DATA UNDER STUDY section start

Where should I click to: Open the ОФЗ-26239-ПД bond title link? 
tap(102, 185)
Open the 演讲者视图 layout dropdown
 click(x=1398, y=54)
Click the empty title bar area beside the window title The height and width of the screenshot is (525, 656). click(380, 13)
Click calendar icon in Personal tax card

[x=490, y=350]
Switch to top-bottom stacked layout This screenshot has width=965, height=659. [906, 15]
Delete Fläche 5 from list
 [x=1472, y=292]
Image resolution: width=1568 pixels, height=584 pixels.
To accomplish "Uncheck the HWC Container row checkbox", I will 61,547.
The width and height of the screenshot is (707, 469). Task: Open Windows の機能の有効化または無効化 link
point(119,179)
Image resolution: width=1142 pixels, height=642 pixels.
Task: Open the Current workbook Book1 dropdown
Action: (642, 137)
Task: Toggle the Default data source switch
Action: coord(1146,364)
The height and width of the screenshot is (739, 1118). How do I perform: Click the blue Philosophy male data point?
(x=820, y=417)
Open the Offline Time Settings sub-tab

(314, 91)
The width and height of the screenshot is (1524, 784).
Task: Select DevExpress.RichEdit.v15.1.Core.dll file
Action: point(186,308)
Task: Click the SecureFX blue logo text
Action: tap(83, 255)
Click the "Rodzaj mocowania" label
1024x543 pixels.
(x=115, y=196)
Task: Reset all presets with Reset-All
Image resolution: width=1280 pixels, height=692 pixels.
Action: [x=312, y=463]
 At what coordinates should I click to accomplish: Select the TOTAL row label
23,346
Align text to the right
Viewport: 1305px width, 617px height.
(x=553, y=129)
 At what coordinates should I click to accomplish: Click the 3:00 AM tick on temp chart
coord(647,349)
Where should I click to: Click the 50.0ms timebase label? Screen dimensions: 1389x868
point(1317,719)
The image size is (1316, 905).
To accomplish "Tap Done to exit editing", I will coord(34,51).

DATA UNDER STUDY section end

* WHAT THIS TASK INVOLVES: The answer should be all lines from the entries above that hold the word "will".

* YOUR SOLUTION:
To accomplish "Uncheck the HWC Container row checkbox", I will 61,547.
To accomplish "Tap Done to exit editing", I will coord(34,51).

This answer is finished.